MANUELA BOATCĂ (b. 1975) is Professor of Sociology with a focus on macrosociology at the Albert-Ludwigs-University Freiburg, Germany. She was Visiting Professor at IUPERJ, Rio de Janeiro in 2007/08 and Professor of Sociology of Global Inequalities at the Latin American Institute of the Freie Universität Berlin from 2012 to 2015. Her work on world-systems analysis, postcolonial and decolonial perspectives, gender in modernity/coloniality and the geopolitics of knowledge in Eastern Europe and Latin America has appeared in the Journal of World-Systems Research, Cultural Studies, South Atlantic Quarterly, Political Power and Social Theory, Berliner Journal für Soziologie, Österreichische Zeitschrift für Soziologie, Zeitschrift für Weltgeschichte and Theory, Culture and Society.She is author of Global Inequalities beyond Occidentalism, Ashgate 2015 and co-editor (with E. Gutiérrez Rodríguez and S. Costa) of Decolonizing European SociologyTransdisciplinary Approaches, Ashgate 2010 and of Handbuch Entwicklungsforschung (with K. Fischer and G. Hauck), Springer 2015. In September 2017 she was declared sociologist of the month by the prestigious publication ‘Current Sociology’.

MARIUS TURDA (b. 1973) is a Professor in 20th Century Central and Eastern European Biomedicine, at the School of History, Philosophy and Culture, Oxford Brooks University. Marius has been teaching at Oxford Brookes since 2005. He is the founder director of the Cantemir Institute at the University of Oxford (2012-2013) and founder of the Working Group on the History of Eugenics and Race (HRE), established in 2006. Between 2010 and 2014 he was Deputy Director of the Centre for Health, Medicine and Society. He is Fellow of the Royal Historical Society and Fellow of the Galton Institute, as well as the Director of the Centre for Medical Humanities. His main research interests relate directly to post-1800 European history and its connections to the wider world, namely political ideologies, empires and nation-states, biomedicine, history of ideas/intellectual history in Eastern Europe, as well as historiography, methodology and theories of history. He published and edited numerous volumes on the topics of race, ethnicity and eugenics, his latest publications including Science and Ethnicity II: Biopolitics and Eugenics in Romania, 1920-1944, Municipal Museum of Bucharest (2019), Historicizing Race : a Global History, Bloomsbury Academic (2018), The History of Eugenics in East-Central Europe, 1900-1945, Bloomsbury (2015), Eugenics and Nation in Early 20th Century Hungary, Palgrave (2014). He is the curator of the exhibition “Science and ethnicity. Anthropology research in Romania in the 30s”, which was hosted by the Museum of Arts and History, Zalău, Romania in January & February of 2019.

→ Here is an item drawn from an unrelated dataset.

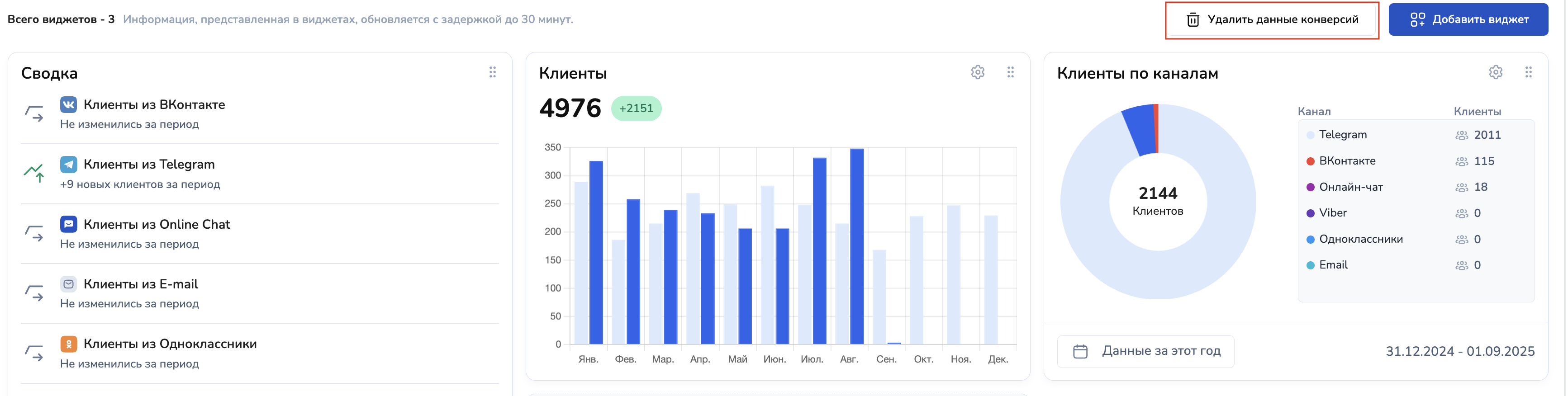1568x396 pixels.
Task: Toggle Telegram channel in chart legend
Action: 1342,135
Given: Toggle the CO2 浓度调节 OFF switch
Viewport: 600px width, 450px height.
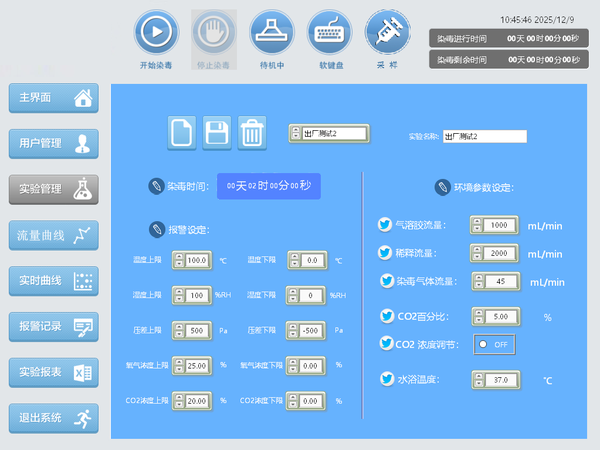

DANIELA GABOR is associate professor in economics at the University of the West of England, Bristol. She holds a PhD in banking and finance from the University of Stirling (2009). Since then, she has published on central banking in crisis, on the governance of global banks and the IMF, and on shadow banking and repo markets. Her latest publication is a co-edited book with Charles Goodhart, Jakob Vestegaard, and Ismail Erturk entitled Central Banking at Crossroads (Anthem Press, 2014). She is interested in shadow banking activities, in particular repo markets, and the implications for central banking, sovereign bond markets and regulatory activity; political economy of global, interconnected banks and their presence in emerging/developing countries through the lens of dependent financialization.